MEXICO CITY (Reuters) – Mexico’s President Andres Manuel Lopez Obrador said on Tuesday that his government will soon announce extraordinary measures to support Pemex, aiming to reduce the fiscal burden on the state oil company.
“We’re going to reduce Pemex’s fiscal burden like never before,” he told a morning news conference. “This will mean fewer resources for the government but we’re sure we’ll make up for that lack of income.”
New York-based Fitch downgraded debt issued by Pemex by two steps last week, sending the peso weaker and stoking fears that it could significantly raise the oil company’s financing costs.
Last Wednesday, Lopez Obrador brushed off the credit downgrade to Pemex, saying corruption was being eliminated from its ranks and the state oil company was stronger than it has been in 30 years. He complained that in the past, Fitch had given the firm positive reviews despite its problems.

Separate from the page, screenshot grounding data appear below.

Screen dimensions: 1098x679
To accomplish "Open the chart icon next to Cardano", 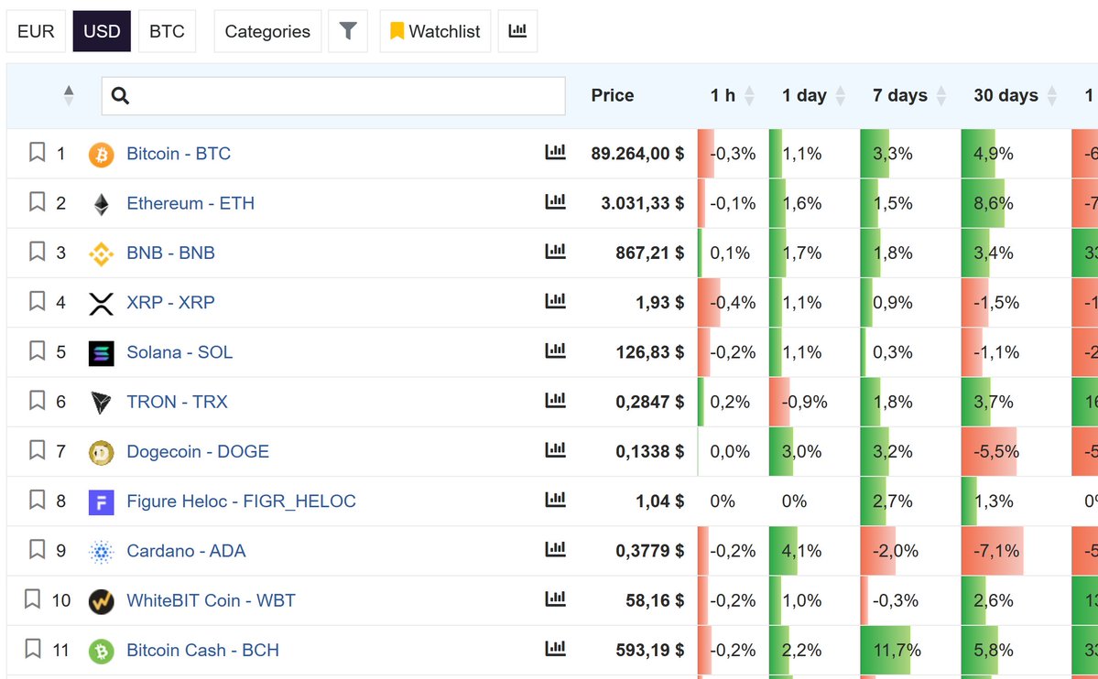I will point(555,550).
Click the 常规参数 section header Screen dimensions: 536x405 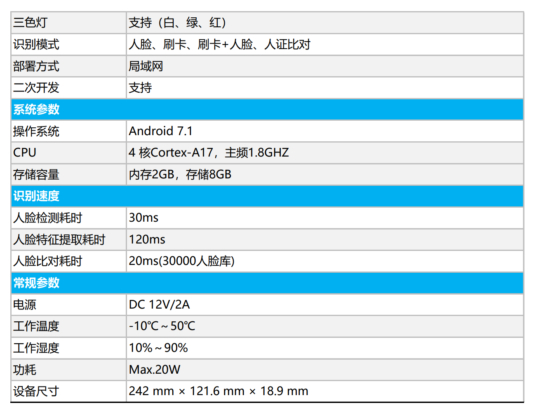36,283
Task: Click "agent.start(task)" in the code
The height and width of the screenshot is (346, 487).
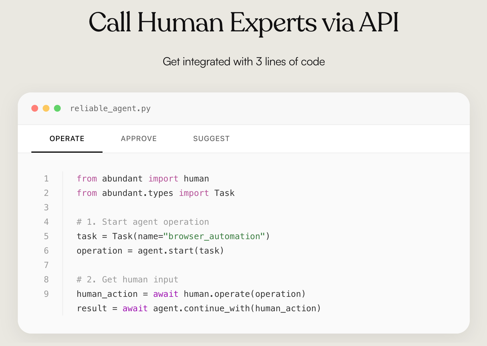Action: click(181, 251)
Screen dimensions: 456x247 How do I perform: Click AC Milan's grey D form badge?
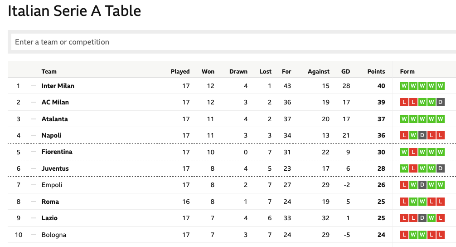tap(440, 102)
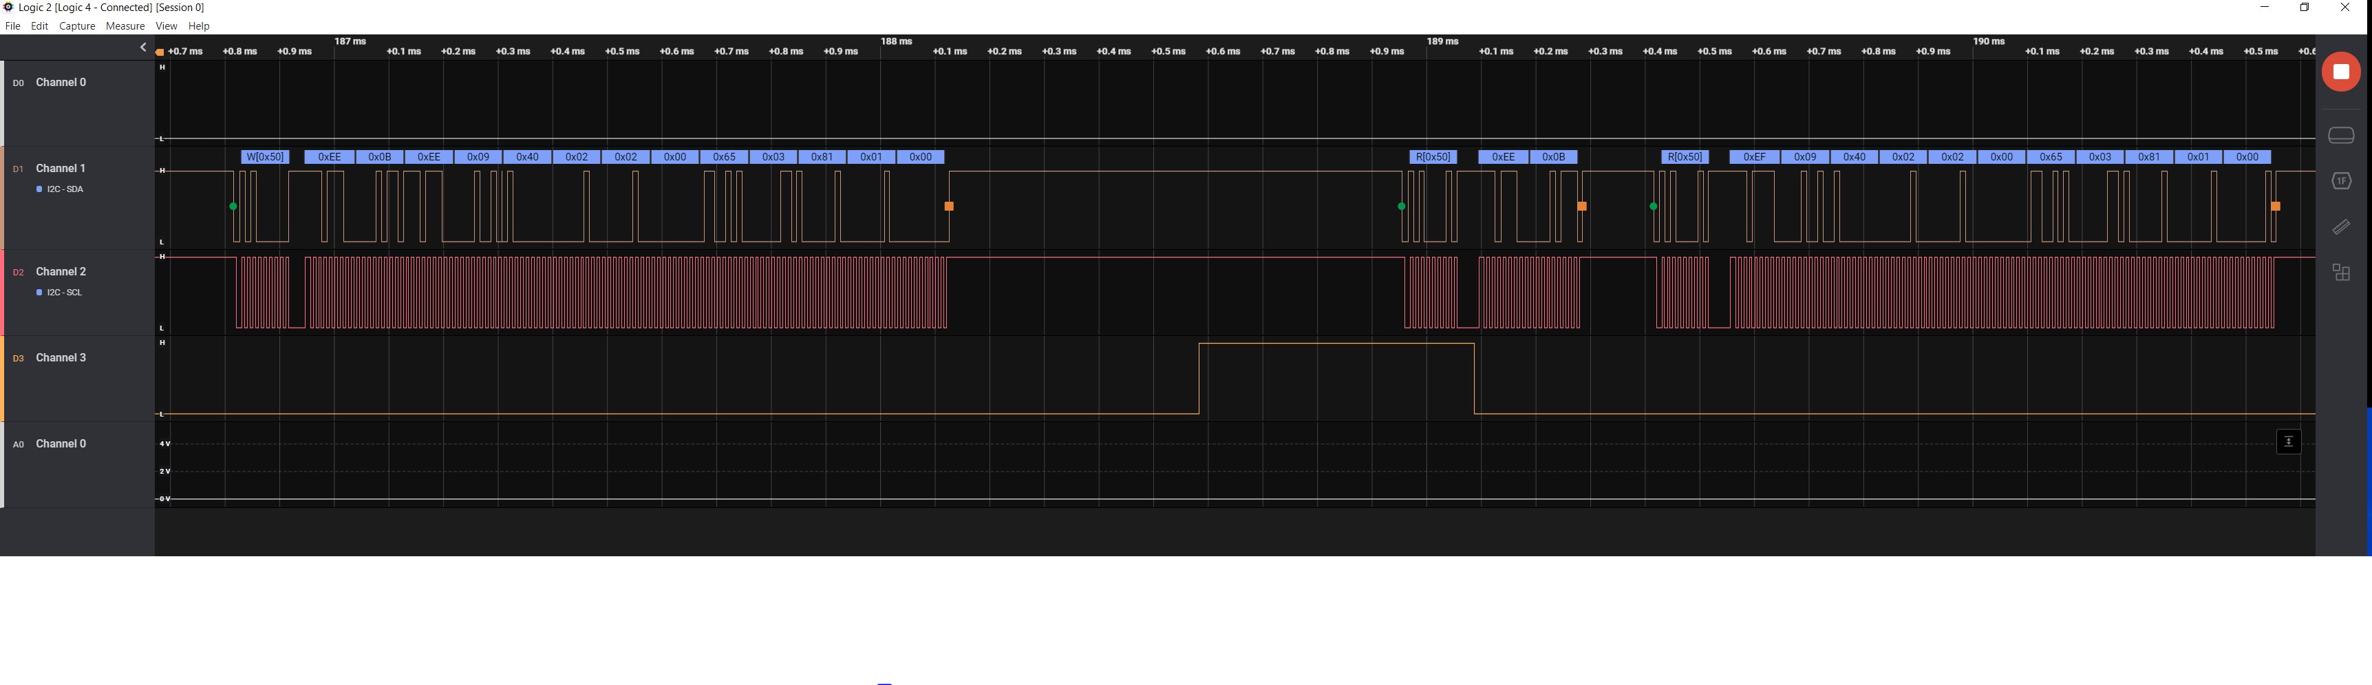Click the W[0x50] decoded I2C frame

point(265,157)
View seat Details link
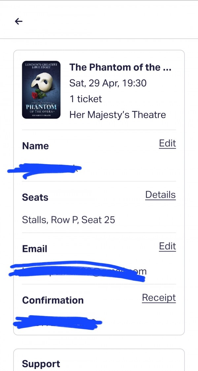198x371 pixels. (160, 195)
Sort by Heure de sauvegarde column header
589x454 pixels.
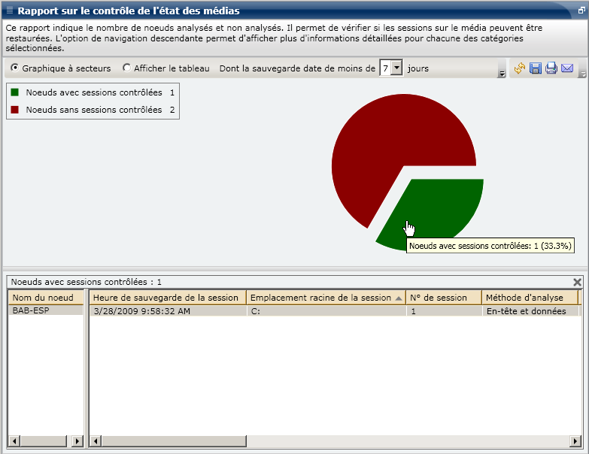(x=165, y=298)
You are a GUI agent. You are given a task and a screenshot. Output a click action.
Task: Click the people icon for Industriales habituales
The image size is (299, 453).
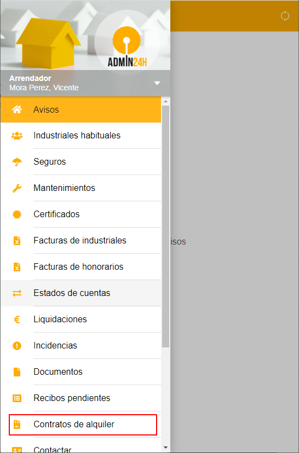[17, 136]
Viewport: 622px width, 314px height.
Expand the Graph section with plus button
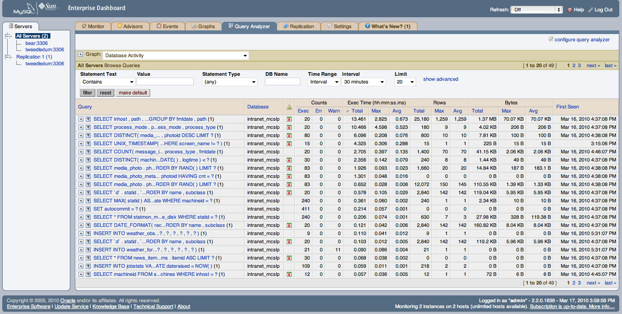click(81, 54)
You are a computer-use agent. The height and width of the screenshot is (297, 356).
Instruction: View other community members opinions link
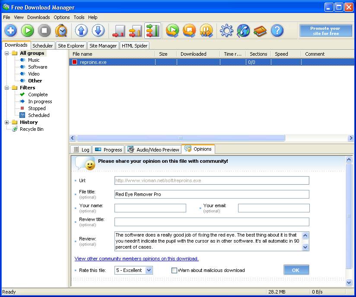tap(137, 259)
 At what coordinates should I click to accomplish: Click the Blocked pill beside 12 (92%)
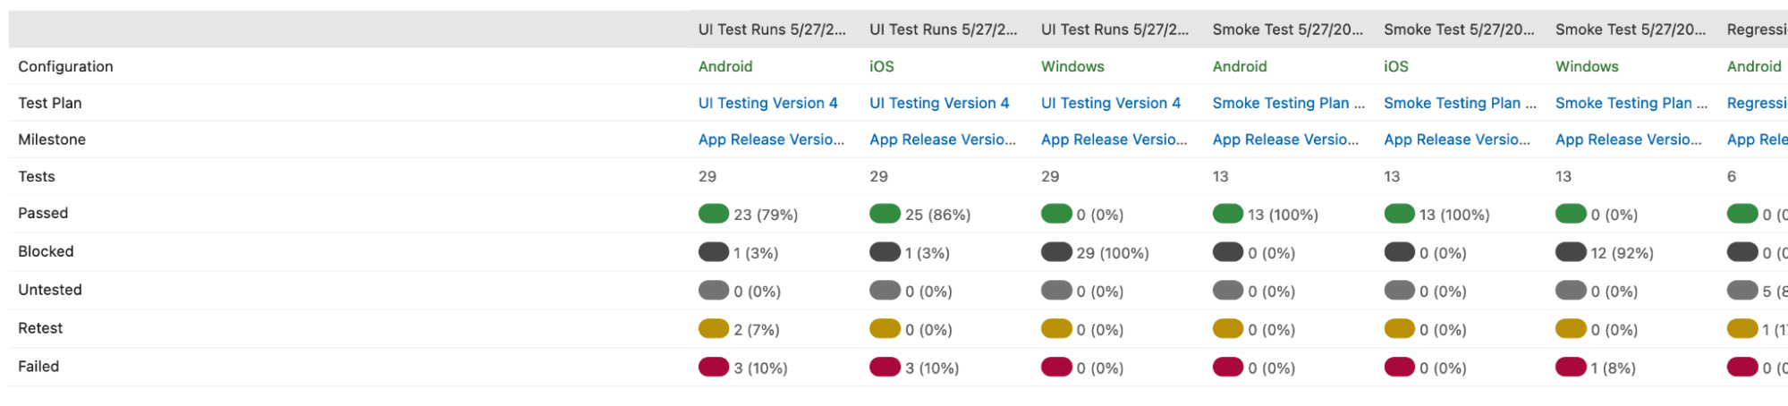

Pemex holds some $106 billion in financial debt.
Rival ratings agency Moody’s said last week it would maintain the company’s credit rating in the first half of the year, while monitoring how it performs under Lopez Obrador.
“This government is coming with a very strong mandate to reduce expenses … just what the company needs,” Moody’s Senior Vice President Nymia Almeida said at an energy conference in Mexico City on Wednesday, according to local media reports.
“We won’t take any action until seeing the first half-year.”